— Start of Data supplied —
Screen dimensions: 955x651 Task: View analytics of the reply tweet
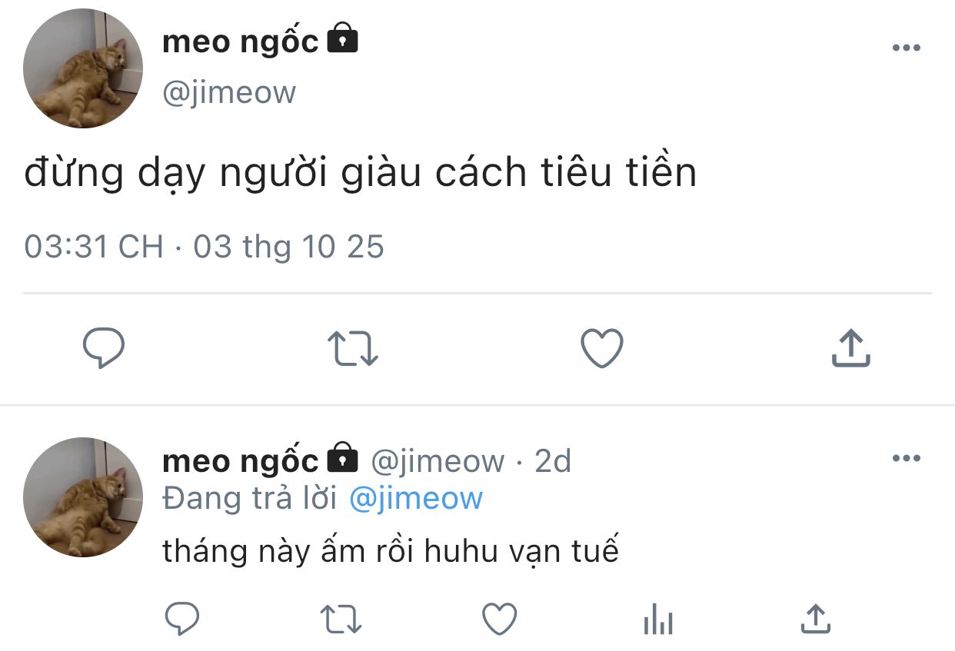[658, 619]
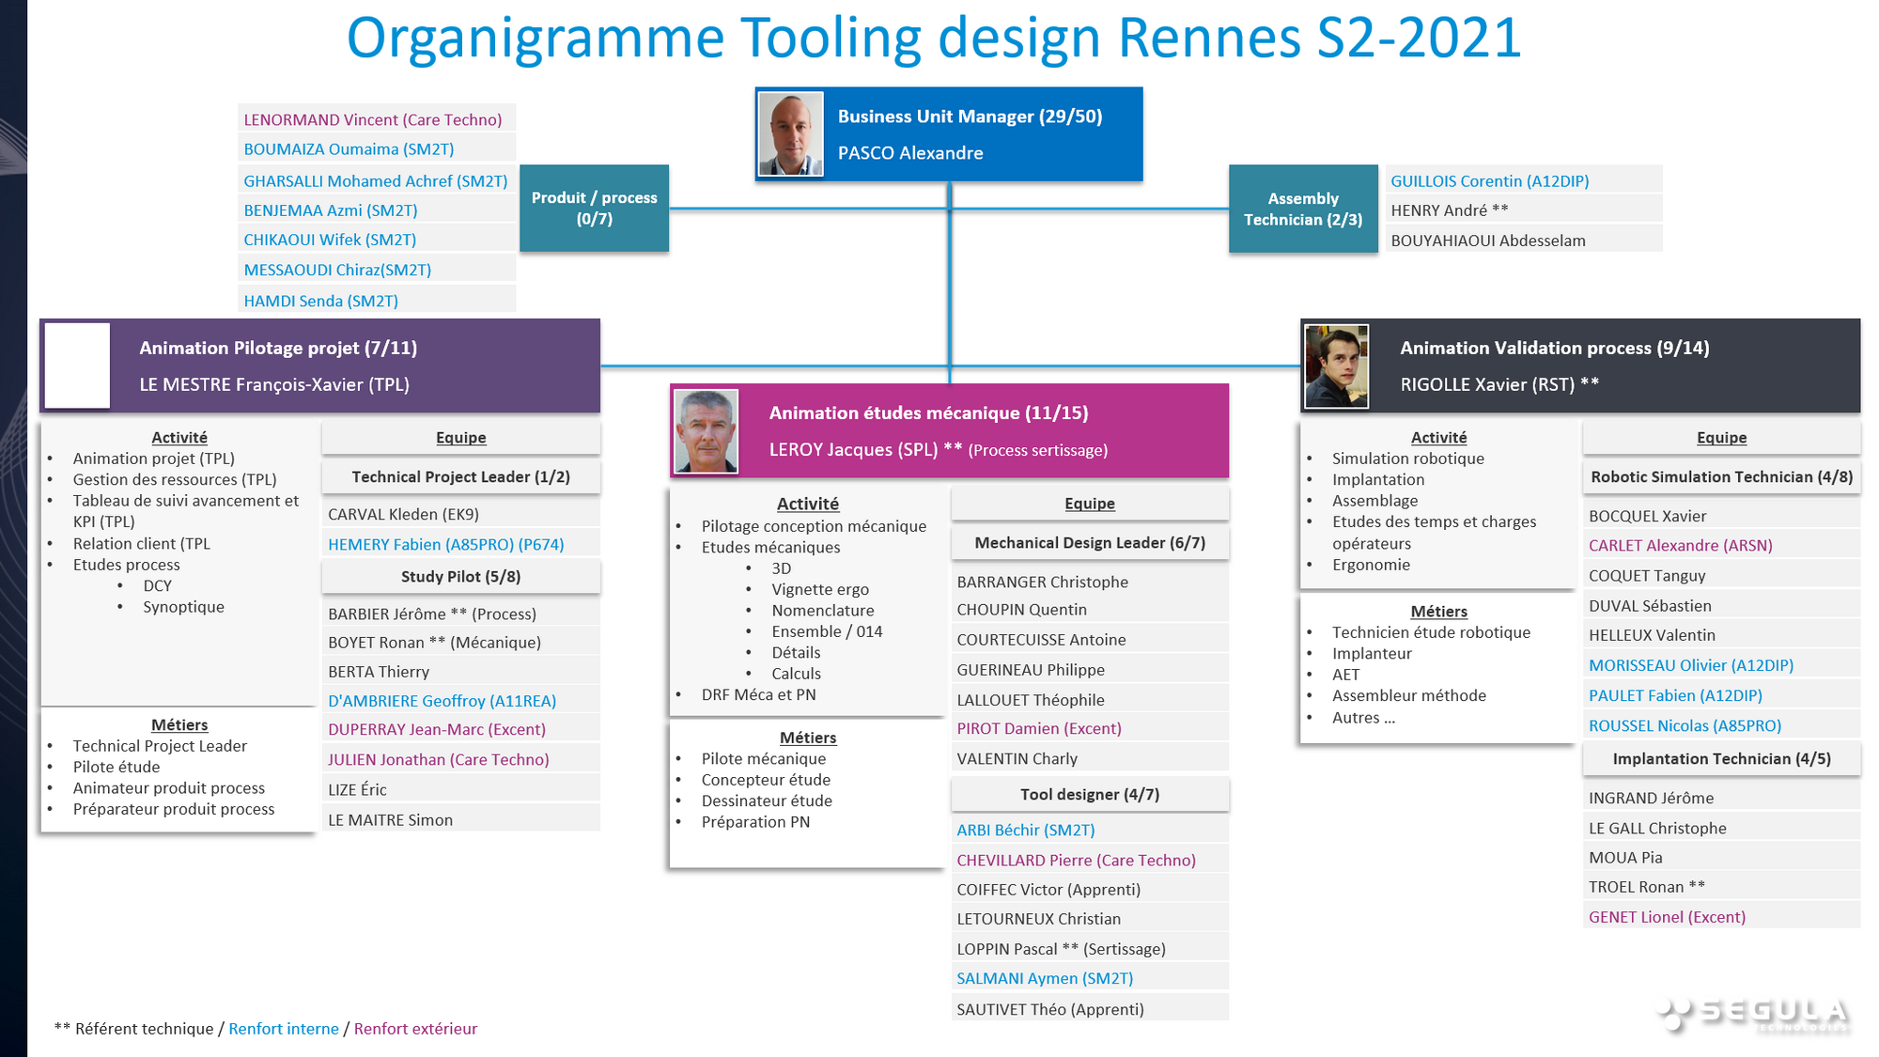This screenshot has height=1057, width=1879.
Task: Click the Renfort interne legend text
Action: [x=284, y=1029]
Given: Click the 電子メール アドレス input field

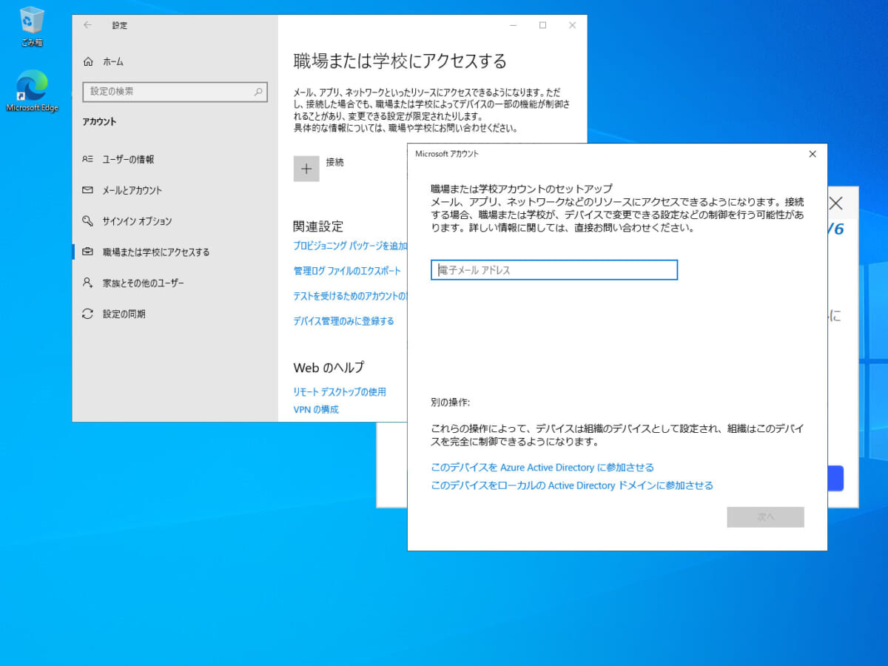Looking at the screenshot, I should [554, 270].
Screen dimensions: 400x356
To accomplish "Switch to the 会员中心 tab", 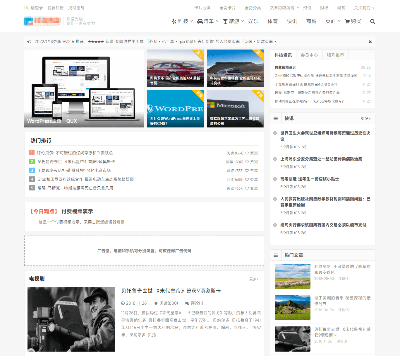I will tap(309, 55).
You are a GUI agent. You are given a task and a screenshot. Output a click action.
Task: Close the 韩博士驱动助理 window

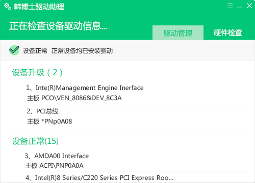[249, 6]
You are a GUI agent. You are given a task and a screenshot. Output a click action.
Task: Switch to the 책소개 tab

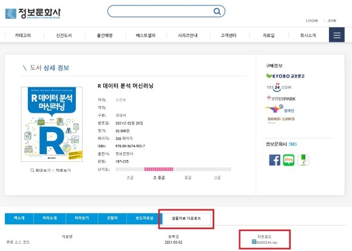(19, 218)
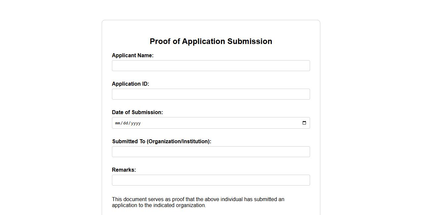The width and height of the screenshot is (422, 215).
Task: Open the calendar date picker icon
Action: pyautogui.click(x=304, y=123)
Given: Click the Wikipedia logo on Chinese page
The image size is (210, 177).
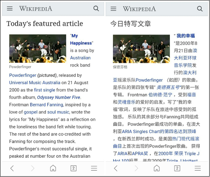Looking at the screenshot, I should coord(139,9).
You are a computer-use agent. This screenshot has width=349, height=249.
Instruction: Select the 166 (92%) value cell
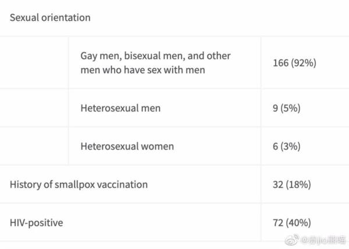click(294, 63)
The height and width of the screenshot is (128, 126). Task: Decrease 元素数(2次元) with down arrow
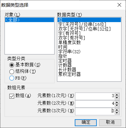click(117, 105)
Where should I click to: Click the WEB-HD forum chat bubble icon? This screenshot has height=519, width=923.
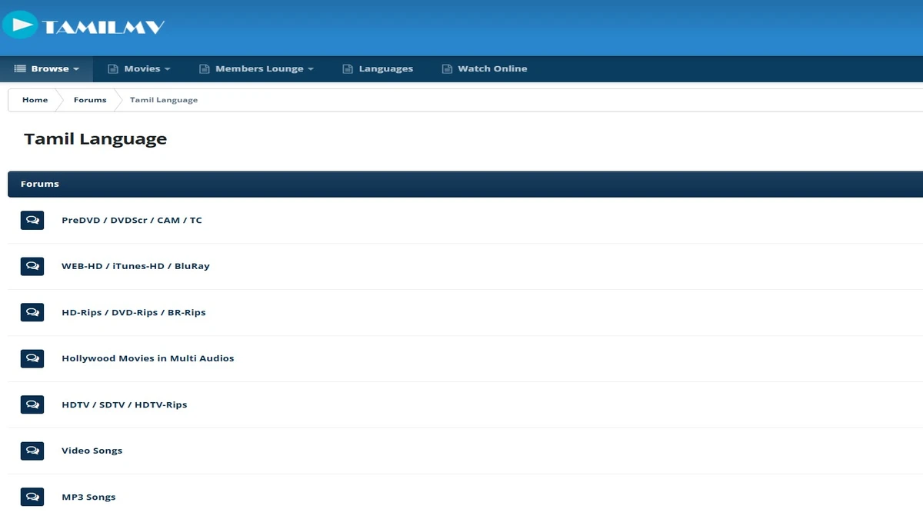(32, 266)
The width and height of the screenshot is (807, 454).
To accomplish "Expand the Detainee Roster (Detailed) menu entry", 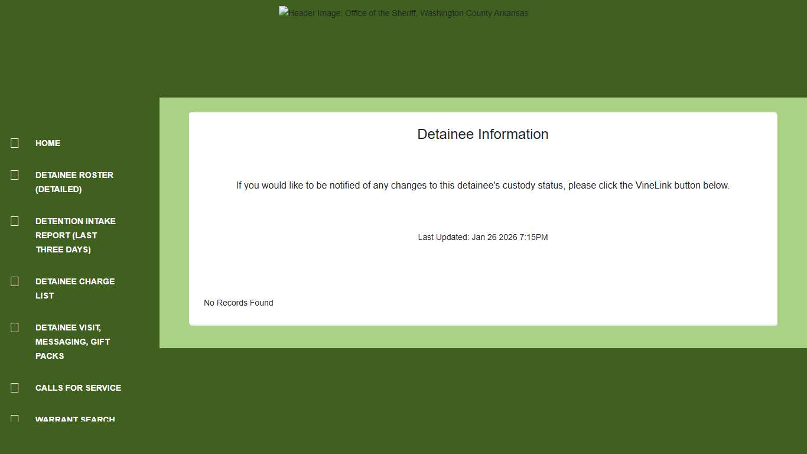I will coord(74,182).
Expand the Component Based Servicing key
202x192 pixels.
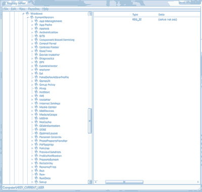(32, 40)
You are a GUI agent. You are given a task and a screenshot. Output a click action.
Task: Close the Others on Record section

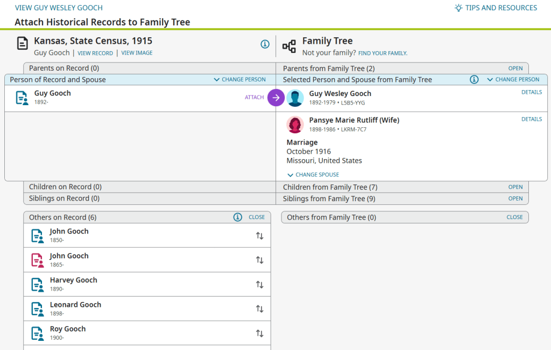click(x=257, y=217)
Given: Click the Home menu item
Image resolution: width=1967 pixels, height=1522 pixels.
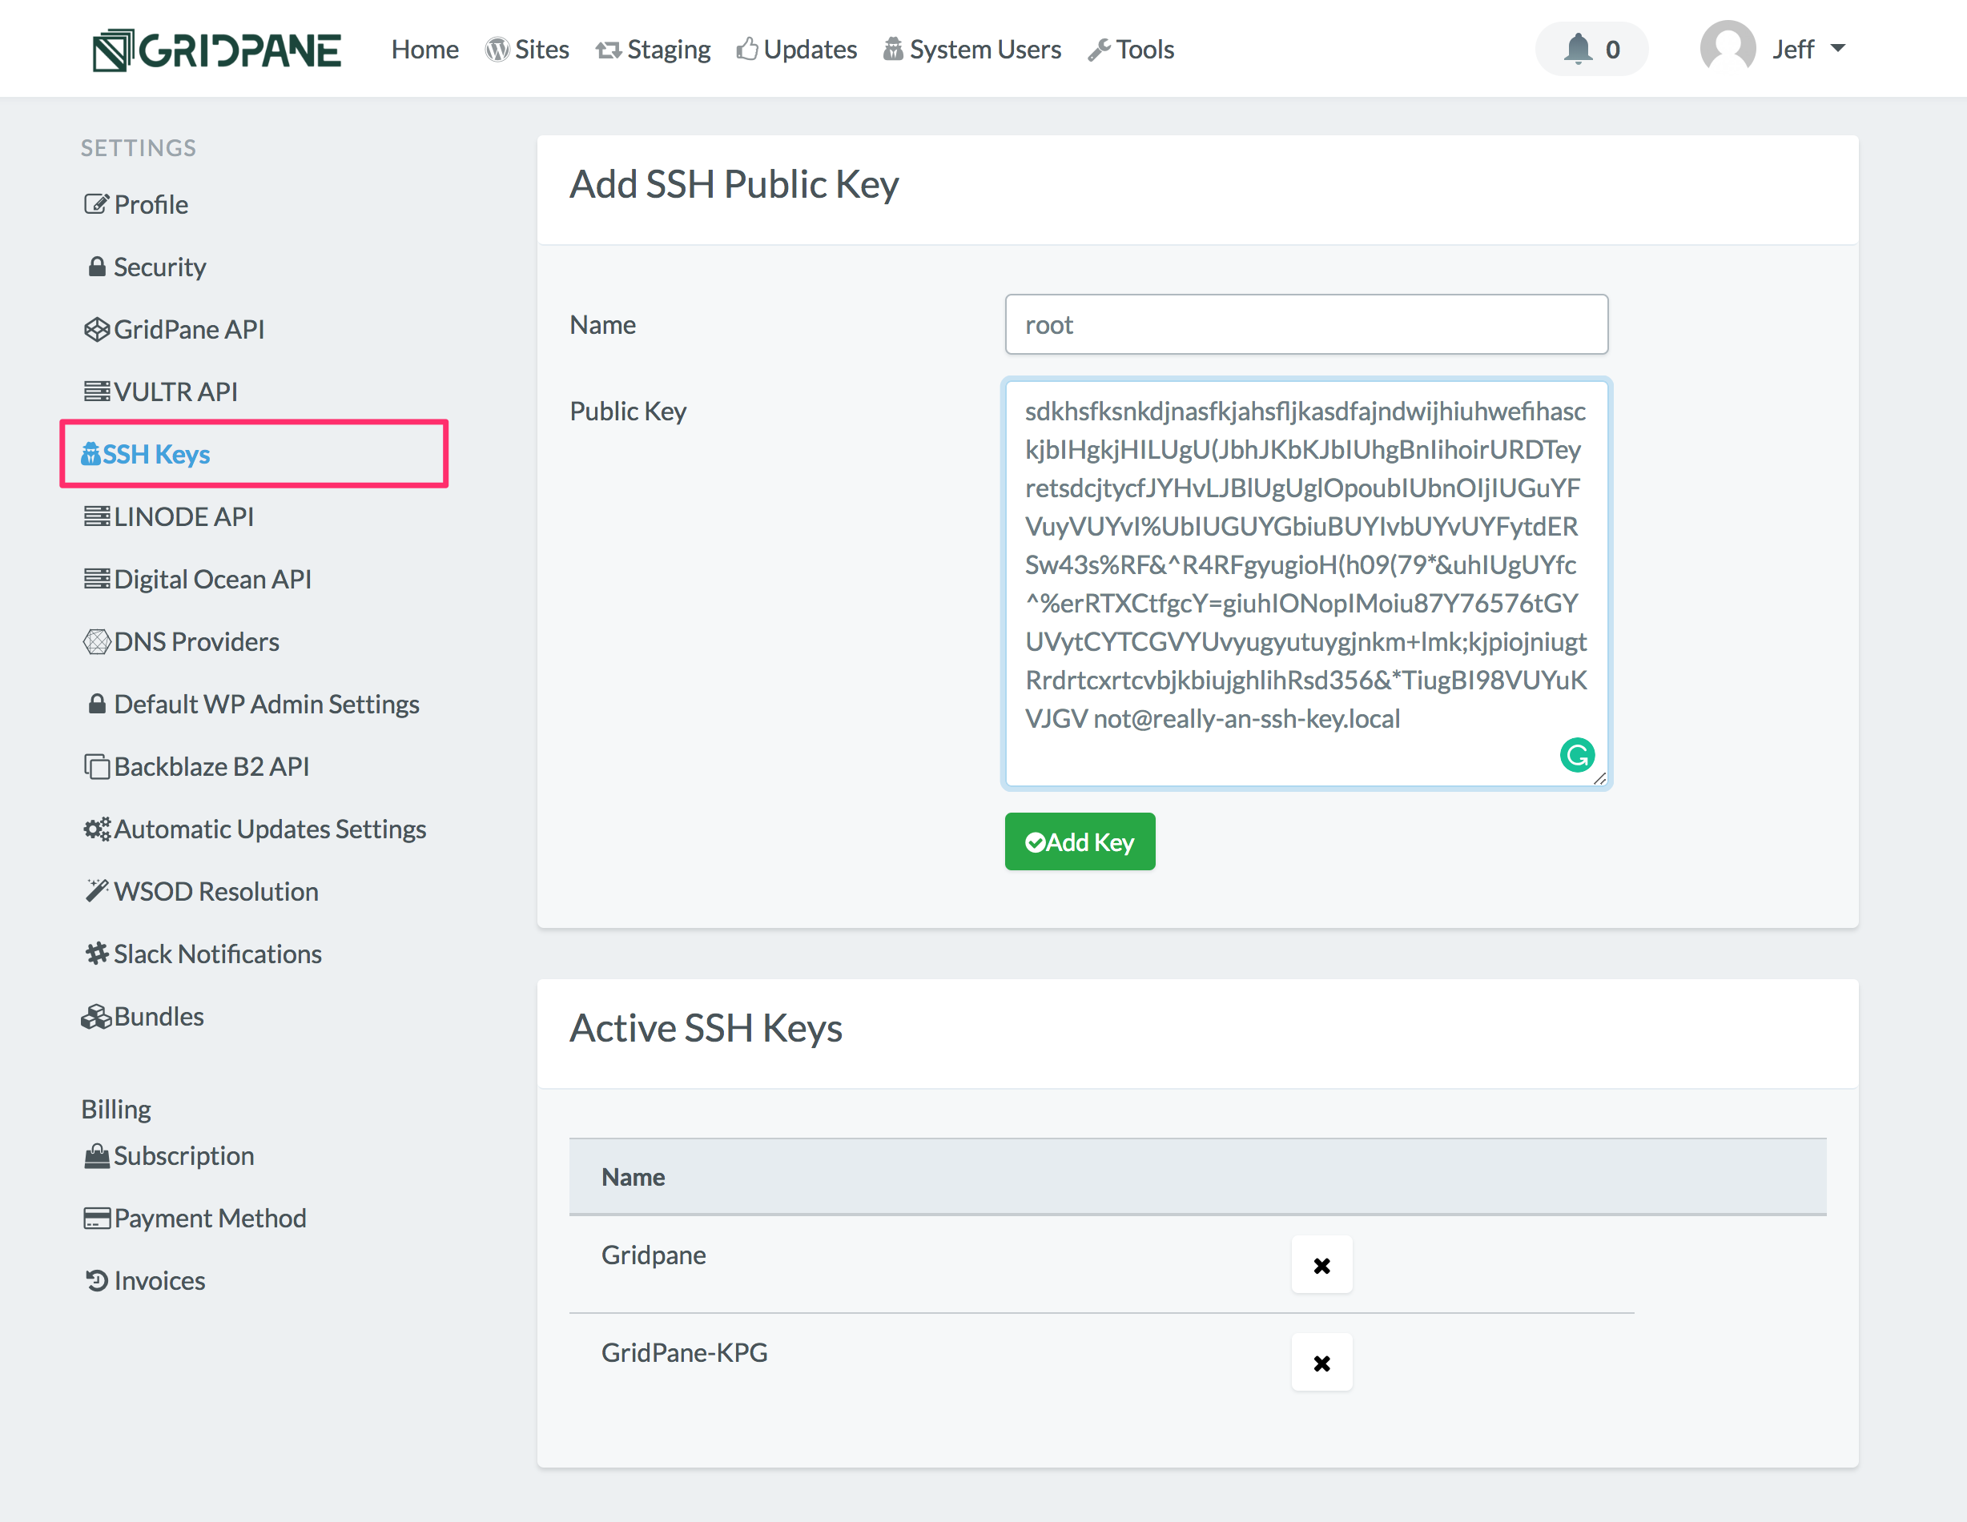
— End of Data supplied —
Objective. Reproduce verbatim the stretch of data above, from its start through the line containing "Looking at the screenshot, I should [554, 270].". Omit the pictures from your answer.

Exercise response.
Screen dimensions: 955x651 Task: View analytics of the reply tweet
[658, 619]
This screenshot has height=1057, width=1879.
Task: Click the Renfort interne legend text
Action: [x=284, y=1029]
Given: Click the 電子メール アドレス input field

Looking at the screenshot, I should [554, 270].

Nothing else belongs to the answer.